Sharing Session variable through espace

My objective is very simple; I would like to be able to share "Session Variable" through espaces.

Some discussions exist on the subject and basically, I understood the "best" would be to save all that information in an Entity having Attributes for all the information I need to share.  

In order to go that way, I would need to identify each instance in the Entity with enough information enabling every module to find the information it is looking for.  

To do so, the information needed to look into the Entity needs to be available from each espace.  The first one we may think of, is the UserName which I assume is the same one from an espace to another.  

However, in order to be safer, I am looking to find another Information such as Logging Time or any specific ID that is available from any modules that is called after. 

Such a safer approach is to avoid the possibility of having a situation of for instance, two sessions opened simultaneously.   

By the way, any approach not requiring the use of an Entity is welcomed.  



Hi Pierre,

You can create an action that outputs the value of the session variable. You can call that action on other modules.



Create Get methods which are public on each espace that needs to share the Session variables. 

Hi, I think I'm having a similar challenge here.. of course we need to expose actions to share the Session variables but my issue is that I'm loosing the session while the user still logged..

My scenario is as above.. Common module share the session variable ClientId with Module1 and Module2.. Login page is also in Common module.. 

Anyway, after maybe 20 minutes of user non-interaction Portal_Common looses ClientId value.. but user still logged in Portal_Module1 and Portal_Module2.. 

I'm guessing a cookie is doing this job.. and if it's a cookie that is extending the user authentication session why does it not extend the Session in Portal_Common?

What's the best approach in this case?

Tiago Lopes

Best approach is really to not use session variables like this. They should only be used for minor things, like remembering what page you were on in a list of results, or the sort order of a table. As soon as a disappearing or changing session variable has a significantly bad impact on your logic, that is a warning sign to not use them for that purpose.


Justin, let me disegree with you..

In this scenario when a user logs, he/she selects the client for using during the session.. and if the the same user logs in a different browser it will create a different session that may have a different clientId selected.. so this is a case of session context..
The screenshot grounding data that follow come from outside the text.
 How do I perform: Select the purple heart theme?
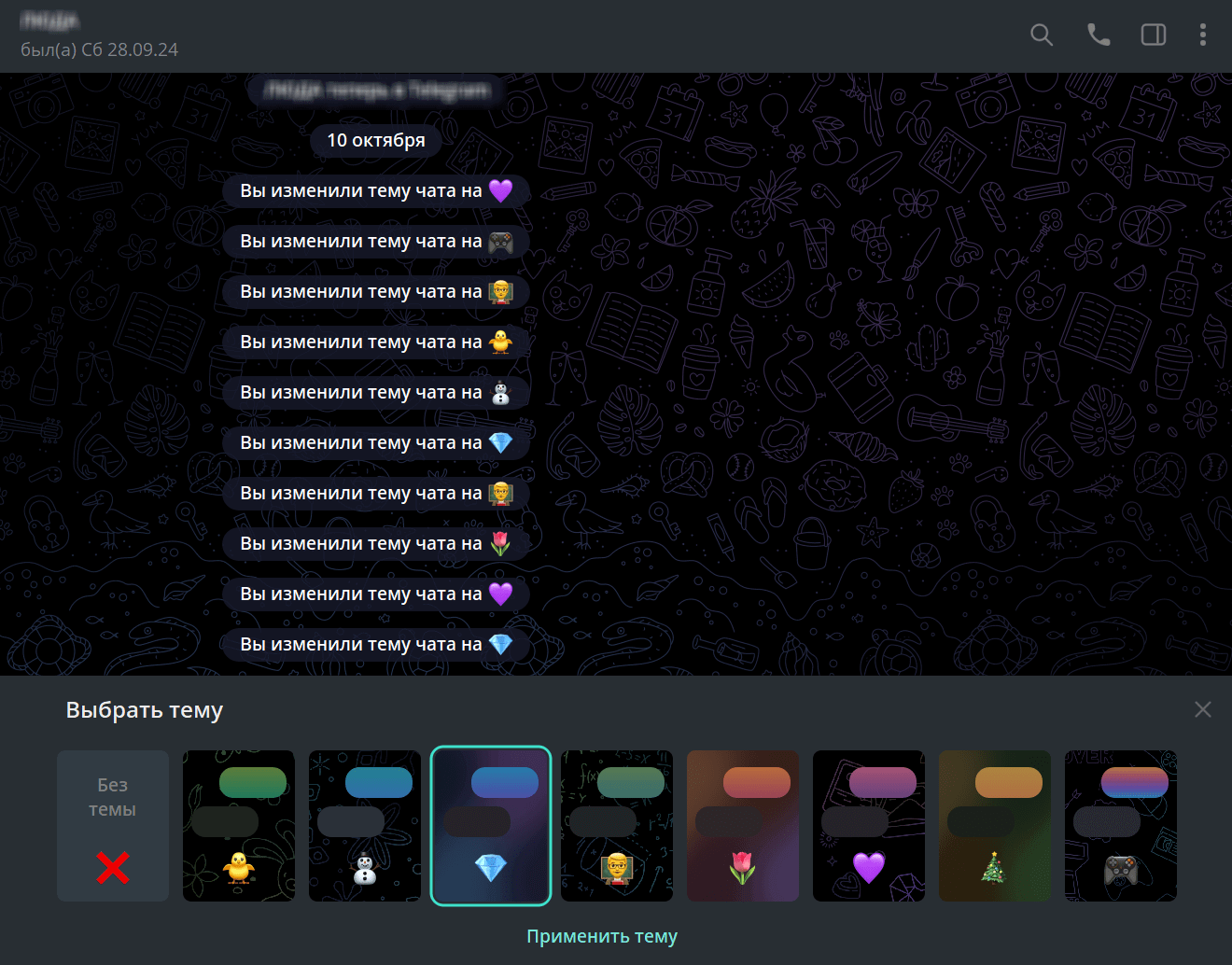click(x=869, y=826)
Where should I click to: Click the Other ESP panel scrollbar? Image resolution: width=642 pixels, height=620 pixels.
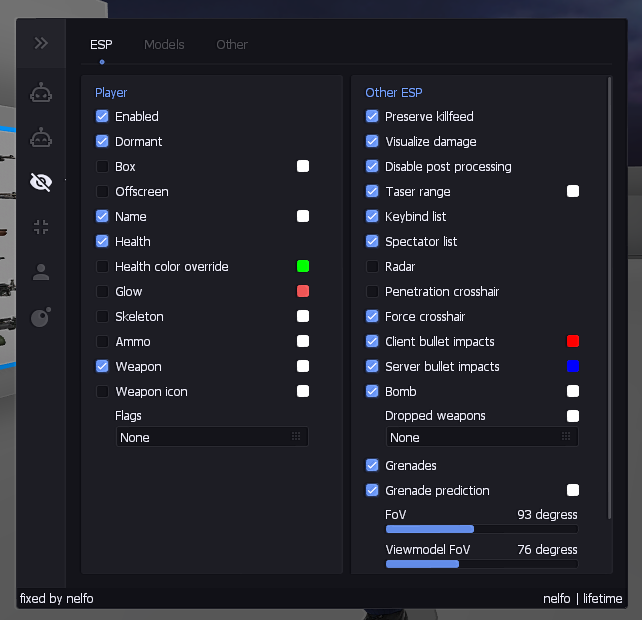click(x=609, y=298)
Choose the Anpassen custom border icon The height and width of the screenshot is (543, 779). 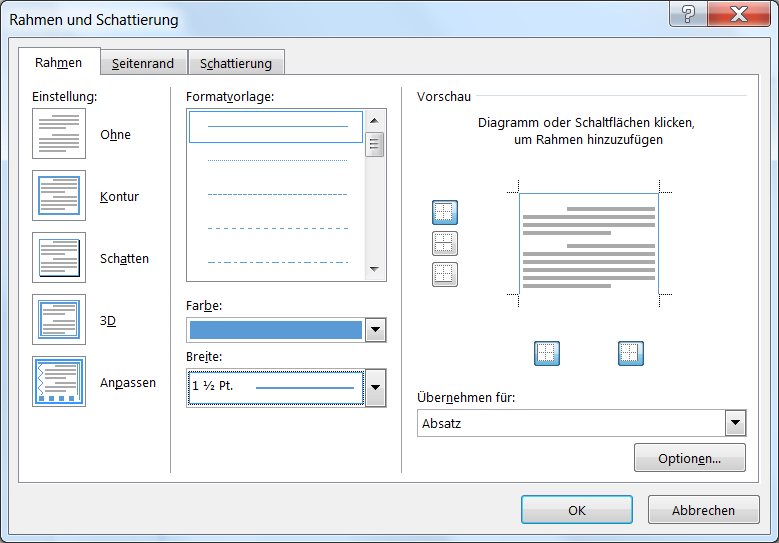(x=59, y=382)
Regardless the meaning of the session variable that we want to share there is something wrong with this cookie logic.. and I'd like to really keep this clientid available during the user session..

Is there anything that we can do to make the session in the Common module lasts the same period of time that it lasts in what concerns to userid..

Thanks.. Tiago

Again... don't trust Session for important information. You can disagree with me all you want, but your experience here is proving my point.
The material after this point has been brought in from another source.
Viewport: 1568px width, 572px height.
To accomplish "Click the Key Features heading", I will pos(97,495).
If you need to store information in this fashion, generate a record to store the data, use a GUID (via GenerateGUID() in System) as a public ID, and set that GUID in the user's browser via the SetCookie call in HTTPRequestHandler, read that cookie with GetCookie when you need it, and read the value, looking up by the GUID. You will probably want to index that GUID, add a "last accessed" timestamp, and have a timer to delete values when they have not been accessed in a while.

Again... don't use Session for this. Not what it is designed for.


Hi Justin.. sorry I took so long to reply.. I've been working in other stuff..

Anyway, thanks for your suggestion.. it seems like the right thing to do..

But I'm still wondering why we loose the session while we still logged..
Looking at the cookies..

..we can notice that both ASP.NET_SessionId and Users.sid don't expire..
So, it looks to me like a weird behaviour of the platform..
..maybe the reason is to do some cleaning also..

I still have two question:

1. Where can we set the expiring time for the login session?
   I believe we can set this value at least per environment.

2. Can we access ASP.NET_SessionId cookie to get e expiresOn DateTime?
   Maybe using the GetCookie from HTTPRequestHandler.


Session length is set/managed by IIS I believe. It's not really about the length of the cookie, it's about what happens under the hood in the session database, where it has a timestamp for last-accessed and clears old sessions out of the DB.